Zhao on Initial Coin Offerings and Extraterritorial Application of U.S. Securities Laws

Freya (Fangheng) Zhao (Georgetown University Law Center) has posted “Initial Coin Offerings and Extraterritorial Application of U.S. Securities Laws” (139 Banking L. J. 174 (2022) on SSRN. Here is the abstract:

Cryptocurrency transactions have grown exponentially since Satoshi Nakamoto published the Bitcoin White Paper on Halloween 2008. As of November 2021, the cryptocurrency market has transformed into an ecosystem with 14,710 tokens and $2.6 trillion market capitalization. The rise of initial coin offerings (“ICOs”) has been a major driver of the boom. Thousands of ICOs have raised billions of dollars since MasterCoin conducted the first reported ICO in 2013. Amid the boom, the Securities and Exchange Commission (“SEC”) has been grappling to apply the U.S. securities laws “extraterritorially” to regulate the ICOs, which are usually cross-border due to the inherent international nature of its underlying blockchain technology. The increasingly aggressive regulatory actions from the SEC have caused a massive flight of ICOs to offshore havens. In the first quarter of 2019, 86 ICOs specifically excluded U.S. investors.

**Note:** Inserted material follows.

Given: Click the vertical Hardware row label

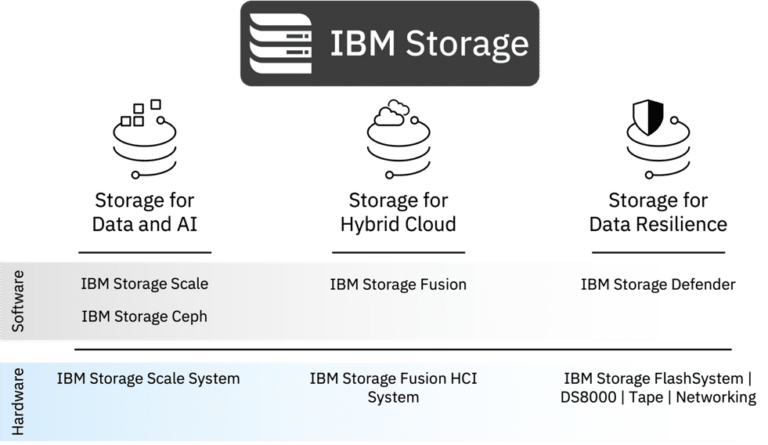Looking at the screenshot, I should tap(18, 401).
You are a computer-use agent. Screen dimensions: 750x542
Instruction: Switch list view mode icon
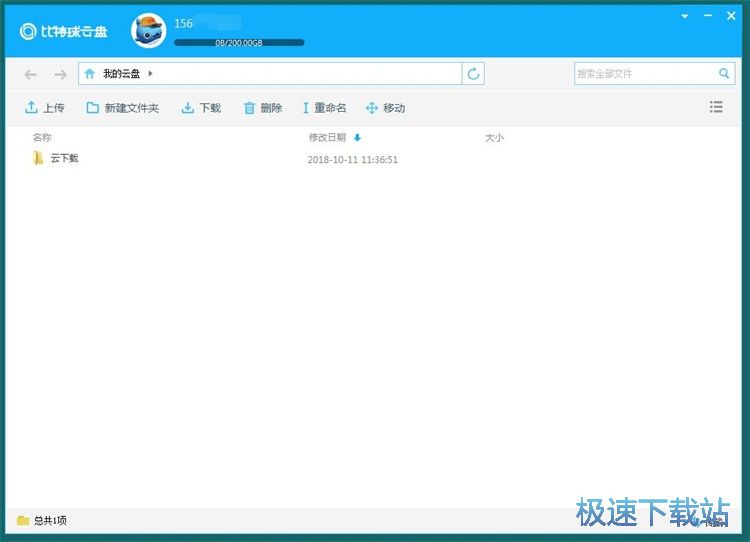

However, these efforts to avoid the jurisdiction of the U.S. securities laws have mostly turned out to be futile. The SEC is not shy about reaching beyond the U.S. water’s edge to regulate offshore ICOs, as evidenced by its investigation of the DAO and the enforcement actions against PlexCorps, Block.one, Telegram, and Ripple. Class actions brought by investors against Tezos also suggested that the presumption against extraterritoriality is no panacea to prevent the application of the U.S. securities laws over offshore ICOs.

This article examines the extraterritorial application of the U.S. securities laws to regulate offshore ICOs. The first part of the article offers a brief introduction of the jurisprudence governing the extraterritoriality of the U.S. securities laws. The second part analyzes the application of the U.S. securities laws in proceedings against ICO issuers like PlexCorps, Tezos, Block.one, Telegram, and Ripple. The third part of this article summarizes the current legal framework of applying the U.S. securities laws to offshore ICOs and concludes that such a patchwork approach is a stopgap solution – expedient but imperfect. This article ends by discussing the potential future directions, including congressional legislation, international cooperation, a deferential substituted compliance approach, and adapting ICOs to existing registration exemptions.